In 2004, Wen promised "dramatic reforms" within a year to realize "balanced and sustainable economic and social development," Xinhua reported at the time.


Yet, most of the changes in energy policy during Wen's tenure have been half-measures that fall far short of full market reforms.

The government has allowed more frequent changes in fuel charges to reflect fluctuations in oil costs on world markets, for example, but pump prices can change only with a 22-day delay and continued state controls.

The National Development and Reform Commission (NDRC) also tried to raise power prices for high-consuming households in July, but it set the limits so high that most users saw no increase at all.

As a result of the half-measures, the benefits for conservation and the environment have also been compromised.

In both the last five-year period through 2010, and so far during the current Five-Year Plan, energy efficiency efforts have fallen short of government goals.

Energy analysts say reform efforts appear to have fizzled out toward the end of the government's term.

"For a lot of Chinese, the last 10 years have been a disappointment on reform," said Edward Chow, senior fellow in the energy and national security program at the Center for Strategic and International Studies in Washington.

Chow said Wen may have planned more ambitious moves, but none seem likely now that he is a "lame duck" with only months left in power.

"There is pent up demand in this society for not just carrying on as before, but tackling questions like why is the air so bad," said Chow in an interview.

For those reasons, China's new leaders are likely to set a new course on energy policy for the next 10 years, he believes.

"These issues are unavoidable," Chow said, although China will face many pressures for economic, political and social reforms.

"Among the ones that have to be at the top of the list are China's energy challenges and the limits they place on development if those challenges are not met," Chow said.

Speed of reforms

How quickly the incoming leadership will move is open to question.
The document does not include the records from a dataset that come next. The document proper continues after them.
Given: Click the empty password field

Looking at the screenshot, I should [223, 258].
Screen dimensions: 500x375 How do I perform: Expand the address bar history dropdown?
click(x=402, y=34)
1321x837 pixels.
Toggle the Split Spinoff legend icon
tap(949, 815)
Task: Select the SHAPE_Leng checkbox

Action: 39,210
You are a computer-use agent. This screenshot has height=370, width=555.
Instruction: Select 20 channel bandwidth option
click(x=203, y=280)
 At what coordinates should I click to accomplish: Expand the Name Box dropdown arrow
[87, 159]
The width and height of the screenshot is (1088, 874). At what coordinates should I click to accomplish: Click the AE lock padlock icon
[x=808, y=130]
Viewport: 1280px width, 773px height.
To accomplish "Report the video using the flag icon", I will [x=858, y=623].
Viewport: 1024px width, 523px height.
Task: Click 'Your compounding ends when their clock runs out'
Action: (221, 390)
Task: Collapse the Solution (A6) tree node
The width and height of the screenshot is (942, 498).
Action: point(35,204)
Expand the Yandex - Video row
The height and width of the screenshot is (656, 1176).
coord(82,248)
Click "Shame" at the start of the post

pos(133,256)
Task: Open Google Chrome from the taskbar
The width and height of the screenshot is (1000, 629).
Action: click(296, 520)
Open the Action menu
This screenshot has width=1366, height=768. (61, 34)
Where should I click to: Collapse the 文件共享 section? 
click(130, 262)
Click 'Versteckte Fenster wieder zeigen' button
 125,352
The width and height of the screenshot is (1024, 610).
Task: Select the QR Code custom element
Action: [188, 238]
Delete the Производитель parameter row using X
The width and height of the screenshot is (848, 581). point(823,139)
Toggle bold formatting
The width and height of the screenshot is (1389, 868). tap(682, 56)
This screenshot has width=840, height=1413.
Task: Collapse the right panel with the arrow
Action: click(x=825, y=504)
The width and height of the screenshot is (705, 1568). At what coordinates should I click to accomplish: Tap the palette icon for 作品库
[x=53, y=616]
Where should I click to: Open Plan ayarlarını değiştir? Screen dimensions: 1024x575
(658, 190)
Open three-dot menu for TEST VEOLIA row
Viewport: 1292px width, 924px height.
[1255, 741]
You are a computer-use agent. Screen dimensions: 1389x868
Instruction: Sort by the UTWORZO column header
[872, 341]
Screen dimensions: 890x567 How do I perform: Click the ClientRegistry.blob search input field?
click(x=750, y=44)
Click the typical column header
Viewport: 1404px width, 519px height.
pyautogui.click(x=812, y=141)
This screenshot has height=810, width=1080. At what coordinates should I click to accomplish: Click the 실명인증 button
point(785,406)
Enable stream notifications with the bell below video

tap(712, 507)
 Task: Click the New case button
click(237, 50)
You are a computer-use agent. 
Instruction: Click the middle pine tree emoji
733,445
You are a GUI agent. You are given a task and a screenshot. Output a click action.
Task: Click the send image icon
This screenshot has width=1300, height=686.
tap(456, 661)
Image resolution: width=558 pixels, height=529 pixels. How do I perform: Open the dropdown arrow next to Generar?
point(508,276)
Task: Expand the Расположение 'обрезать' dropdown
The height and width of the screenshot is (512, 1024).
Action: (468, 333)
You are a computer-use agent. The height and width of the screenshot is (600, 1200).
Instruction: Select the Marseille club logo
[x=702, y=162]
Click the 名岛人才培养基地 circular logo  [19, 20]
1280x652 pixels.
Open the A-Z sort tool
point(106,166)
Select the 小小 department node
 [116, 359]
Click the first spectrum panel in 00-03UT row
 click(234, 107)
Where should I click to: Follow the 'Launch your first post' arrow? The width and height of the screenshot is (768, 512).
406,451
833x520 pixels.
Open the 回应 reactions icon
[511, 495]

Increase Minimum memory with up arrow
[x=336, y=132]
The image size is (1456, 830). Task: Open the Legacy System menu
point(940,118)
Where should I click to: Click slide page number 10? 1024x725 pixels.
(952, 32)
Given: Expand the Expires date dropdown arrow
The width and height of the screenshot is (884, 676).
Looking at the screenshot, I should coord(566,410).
Next month's National Congress of the ruling Chinese Communist Party (CCP) is expected to name Vice President Xi Jinping and Vice Premier Li Keqiang to the nation's top posts.

Some analysts believe that the slower-growing economy has created new conditions for tougher decisions.

"The economic slowdown in China, if it persists, will reduce the stress on the domestic energy supply system and result in a surplus over demand, as we have already seen for coal," said Philip Andrews-Speed, principal fellow in the East Asia program of the National University of Singapore's Energy Studies Institute.

"In principle, this provides a window of opportunity for deepening market reforms in the energy sector by introducing competition and reducing energy subsidies and cross subsidies," he said in an email message.

But Andrews-Speed said the new leaders will have plenty on their plate with concerns about economic problems, foreign affairs and social stability.

Near-term changes to energy policy may be both a lower priority and an unwarranted risk.

"For this reason, I would not expect radical initiatives over the next year, rather just a continuation of the incremental reforms of the pricing mechanisms," Andrews-Speed said.

But Chow argues that a process for more sweeping changes will have to be started to get anything done.

"Whether you're going to get an announcement next year or not, that's a different issue," he said. "But they have to start thinking about how to tackle these fundamental challenges so that in a year or two, they can get some consensus on a program that would address these problems."

Last week, impatience with the slow pace of change under the outgoing government appeared to creep into an official report on reform of income distribution and monopolized industries.

After a long delay, the government is expected to publish a general plan this month for making citizens' earnings more equitable and addressing the problems of industries dominated by state-owned enterprises, Xinhua reported.

"China's general plan for income distribution reform has been in the works for the past eight years," the news agency said.